The “dark, terribly painful moment” that led Jim Carrey to his worst-ever movie

Darkness often begets darkness, and many comedians have revealed themselves to be tortured souls when the spotlight isn’t shining directly on them, both of which are applicable to Jim Carrey.

He might be one of modern Hollywood’s most popular big-screen comics, who rocketed to the summit of the industry by headlining three face-pulling and slapstick-heavy movies within the space of nine months, but when he isn’t making people laugh, the star has always been a melancholic sort.

Carrey regularly veers into full-blown existential territory, offering bizarre diatribes claiming that he doesn’t exist, none of us really exist, and nothing really matters, but he’ll still bring himself back in from the cold to make three Sonic the Hedgehog films, replete with his signature comic schtick.

One of the worst pictures he’s ever appeared in, Joel Schumacher’s The Number 23, was born from the leading man’s own personal obsession with the titular number, while his method antics as Andy Kaufman and his many alter-egos in Man on the Moon didn’t sit well with all of his colleagues and co-stars.

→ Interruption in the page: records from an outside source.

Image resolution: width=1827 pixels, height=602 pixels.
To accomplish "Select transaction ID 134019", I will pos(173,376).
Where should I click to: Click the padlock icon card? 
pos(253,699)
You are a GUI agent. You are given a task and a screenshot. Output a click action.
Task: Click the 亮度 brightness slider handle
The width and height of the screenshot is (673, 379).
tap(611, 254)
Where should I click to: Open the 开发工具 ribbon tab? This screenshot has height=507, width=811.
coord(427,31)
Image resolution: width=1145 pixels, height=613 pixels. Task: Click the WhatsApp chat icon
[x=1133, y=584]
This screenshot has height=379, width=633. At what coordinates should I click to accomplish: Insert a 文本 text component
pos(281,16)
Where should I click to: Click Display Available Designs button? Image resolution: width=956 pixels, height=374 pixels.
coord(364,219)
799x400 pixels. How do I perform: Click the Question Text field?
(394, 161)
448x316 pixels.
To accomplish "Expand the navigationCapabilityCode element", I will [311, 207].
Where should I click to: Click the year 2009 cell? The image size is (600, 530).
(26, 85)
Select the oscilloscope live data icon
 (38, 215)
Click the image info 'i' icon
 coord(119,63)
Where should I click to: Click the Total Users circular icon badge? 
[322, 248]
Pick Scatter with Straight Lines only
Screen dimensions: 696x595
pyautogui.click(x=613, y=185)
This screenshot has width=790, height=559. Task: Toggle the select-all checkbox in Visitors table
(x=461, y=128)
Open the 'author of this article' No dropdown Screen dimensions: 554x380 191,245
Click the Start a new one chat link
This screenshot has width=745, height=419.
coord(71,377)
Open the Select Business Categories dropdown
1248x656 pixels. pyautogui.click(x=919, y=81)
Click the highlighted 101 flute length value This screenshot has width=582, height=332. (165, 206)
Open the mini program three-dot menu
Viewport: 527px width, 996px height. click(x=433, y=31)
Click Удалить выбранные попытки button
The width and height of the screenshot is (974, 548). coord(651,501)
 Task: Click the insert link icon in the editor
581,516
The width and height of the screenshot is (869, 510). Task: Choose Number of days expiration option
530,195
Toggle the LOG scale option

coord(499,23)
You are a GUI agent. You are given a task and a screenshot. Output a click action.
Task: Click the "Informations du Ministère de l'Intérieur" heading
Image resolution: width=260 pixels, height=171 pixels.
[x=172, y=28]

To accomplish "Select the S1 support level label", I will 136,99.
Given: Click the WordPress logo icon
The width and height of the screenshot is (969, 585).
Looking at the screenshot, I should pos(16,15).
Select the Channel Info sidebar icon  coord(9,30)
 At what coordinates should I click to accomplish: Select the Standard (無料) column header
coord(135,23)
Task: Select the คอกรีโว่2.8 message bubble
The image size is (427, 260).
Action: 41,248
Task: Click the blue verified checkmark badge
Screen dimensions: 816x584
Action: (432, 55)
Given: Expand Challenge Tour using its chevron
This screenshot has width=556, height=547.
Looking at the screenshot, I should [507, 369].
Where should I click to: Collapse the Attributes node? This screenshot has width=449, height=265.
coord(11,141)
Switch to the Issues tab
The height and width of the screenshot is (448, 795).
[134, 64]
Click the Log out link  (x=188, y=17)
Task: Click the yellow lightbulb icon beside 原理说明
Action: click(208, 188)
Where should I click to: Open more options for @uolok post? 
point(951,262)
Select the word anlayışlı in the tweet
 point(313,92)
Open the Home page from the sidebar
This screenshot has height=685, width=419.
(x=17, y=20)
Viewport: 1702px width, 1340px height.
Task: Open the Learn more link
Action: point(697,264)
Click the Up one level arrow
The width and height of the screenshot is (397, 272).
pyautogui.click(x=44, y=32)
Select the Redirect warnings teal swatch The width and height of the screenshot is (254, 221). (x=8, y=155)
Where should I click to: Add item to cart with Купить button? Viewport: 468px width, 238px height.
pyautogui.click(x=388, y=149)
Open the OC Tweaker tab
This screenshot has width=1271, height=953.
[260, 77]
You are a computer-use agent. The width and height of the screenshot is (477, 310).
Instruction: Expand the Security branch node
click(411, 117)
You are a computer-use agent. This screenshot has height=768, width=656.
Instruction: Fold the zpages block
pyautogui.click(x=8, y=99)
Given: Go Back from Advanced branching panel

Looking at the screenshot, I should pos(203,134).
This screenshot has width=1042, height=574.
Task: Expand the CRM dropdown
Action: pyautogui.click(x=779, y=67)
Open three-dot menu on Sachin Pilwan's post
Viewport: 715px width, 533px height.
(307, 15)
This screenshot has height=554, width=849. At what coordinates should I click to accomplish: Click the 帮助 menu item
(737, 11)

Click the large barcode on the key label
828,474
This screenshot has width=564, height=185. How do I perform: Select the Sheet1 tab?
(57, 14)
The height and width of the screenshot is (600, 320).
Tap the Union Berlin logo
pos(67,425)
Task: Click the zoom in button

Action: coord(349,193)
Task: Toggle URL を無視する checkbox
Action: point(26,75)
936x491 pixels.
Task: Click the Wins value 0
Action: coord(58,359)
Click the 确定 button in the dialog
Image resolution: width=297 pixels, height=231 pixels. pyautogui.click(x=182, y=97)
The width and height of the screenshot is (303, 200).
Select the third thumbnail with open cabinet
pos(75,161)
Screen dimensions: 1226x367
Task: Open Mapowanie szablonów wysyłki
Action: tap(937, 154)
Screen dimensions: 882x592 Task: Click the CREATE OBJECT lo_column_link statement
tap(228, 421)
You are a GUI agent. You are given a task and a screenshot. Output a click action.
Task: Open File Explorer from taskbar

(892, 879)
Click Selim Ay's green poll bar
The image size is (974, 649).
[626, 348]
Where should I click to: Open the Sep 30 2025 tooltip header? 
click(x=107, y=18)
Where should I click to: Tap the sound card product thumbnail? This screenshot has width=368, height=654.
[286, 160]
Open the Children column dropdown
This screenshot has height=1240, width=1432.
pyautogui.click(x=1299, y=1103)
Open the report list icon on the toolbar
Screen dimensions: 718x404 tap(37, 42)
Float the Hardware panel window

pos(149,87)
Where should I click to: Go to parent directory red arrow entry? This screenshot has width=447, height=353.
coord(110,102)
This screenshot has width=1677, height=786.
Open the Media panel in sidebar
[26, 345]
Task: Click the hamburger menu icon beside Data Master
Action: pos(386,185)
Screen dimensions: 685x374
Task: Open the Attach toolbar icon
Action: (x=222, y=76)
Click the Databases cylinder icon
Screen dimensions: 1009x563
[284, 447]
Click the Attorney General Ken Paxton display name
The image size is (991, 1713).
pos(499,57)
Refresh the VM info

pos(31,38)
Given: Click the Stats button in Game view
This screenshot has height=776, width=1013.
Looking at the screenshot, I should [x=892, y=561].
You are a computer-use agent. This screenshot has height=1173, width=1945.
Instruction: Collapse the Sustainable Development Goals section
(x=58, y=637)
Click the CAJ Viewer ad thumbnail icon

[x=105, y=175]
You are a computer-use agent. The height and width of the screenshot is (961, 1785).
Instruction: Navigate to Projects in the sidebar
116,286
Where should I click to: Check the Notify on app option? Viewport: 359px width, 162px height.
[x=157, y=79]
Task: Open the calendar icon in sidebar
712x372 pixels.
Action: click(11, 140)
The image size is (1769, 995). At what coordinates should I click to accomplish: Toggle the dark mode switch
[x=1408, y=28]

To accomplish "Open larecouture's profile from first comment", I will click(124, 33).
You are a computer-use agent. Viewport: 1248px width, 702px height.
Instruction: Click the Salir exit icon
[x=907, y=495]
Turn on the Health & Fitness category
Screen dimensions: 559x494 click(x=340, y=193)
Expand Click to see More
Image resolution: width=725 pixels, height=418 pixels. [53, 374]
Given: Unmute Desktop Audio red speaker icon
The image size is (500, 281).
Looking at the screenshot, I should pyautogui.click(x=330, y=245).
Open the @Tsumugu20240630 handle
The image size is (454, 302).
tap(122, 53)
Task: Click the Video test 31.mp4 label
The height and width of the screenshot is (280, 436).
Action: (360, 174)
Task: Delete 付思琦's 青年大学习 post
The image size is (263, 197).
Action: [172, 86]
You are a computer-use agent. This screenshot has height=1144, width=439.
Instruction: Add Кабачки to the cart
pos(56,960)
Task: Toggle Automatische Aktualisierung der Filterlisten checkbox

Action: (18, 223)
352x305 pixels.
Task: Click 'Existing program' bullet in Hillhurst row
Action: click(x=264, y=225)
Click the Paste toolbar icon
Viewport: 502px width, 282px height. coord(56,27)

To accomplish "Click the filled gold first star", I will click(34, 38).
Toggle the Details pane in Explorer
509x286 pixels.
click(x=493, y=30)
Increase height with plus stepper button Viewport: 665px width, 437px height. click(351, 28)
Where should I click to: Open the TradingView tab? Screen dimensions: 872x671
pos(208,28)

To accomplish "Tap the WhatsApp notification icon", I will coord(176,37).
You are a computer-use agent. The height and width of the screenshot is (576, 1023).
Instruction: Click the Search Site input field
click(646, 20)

However, it was a troubling incident in his personal life that led Carrey to director Alexandros Avranas’ 2016 crime drama, Dark Crimes, which would be his last onscreen outing for four years. Playing a Polish detective investigating a cold-case killing that’s eerily mirrored in a novel came out of the blue, and it may have been the case that the star was looking to get as far away from home soil as possible.

In September 2015, Carrey’s partner, Cathriona White, died from a prescription drug overdose, which was ruled a suicide. A year later, her husband, Mark Burton, filed a wrongful death lawsuit against the actor, claiming he’d used his celebrity status to obtain the drugs that led to her death. A month later, White’s mother also filed a wrongful death suit, and while both were dismissed, they left a mark.

“I’ve had incredible highs and incredible accomplishments happen in my life,” Carrey told WRAL. “And at the same time, I’ve also had incredibly unjust and unfair things happen. Not that anybody cares when they hear that about someone like me. But I have. And those things have made me deeper.”

“There’s no one I can’t sit with now, after what I’ve been through, and say, ‘What’s your thing? What’s your pain?'” he explained. “And what an incredible place to be in as an artist.” Principal photography on Dark Crimes began a little over six weeks after White’s passing, and it sounds as though Carrey viewed it as a means of catharsis.

“That was a very dark, terribly painful moment in my life,” he offered. “Poland was a rainy place with a lot of crows, man, and it was beautiful.” It’s an awful film that couldn’t buy a good or even semi-positive review to save its life, and it’s easily the worst thing he’s ever been in, but it sounds as though Carrey got what he wanted, or needed, out of it.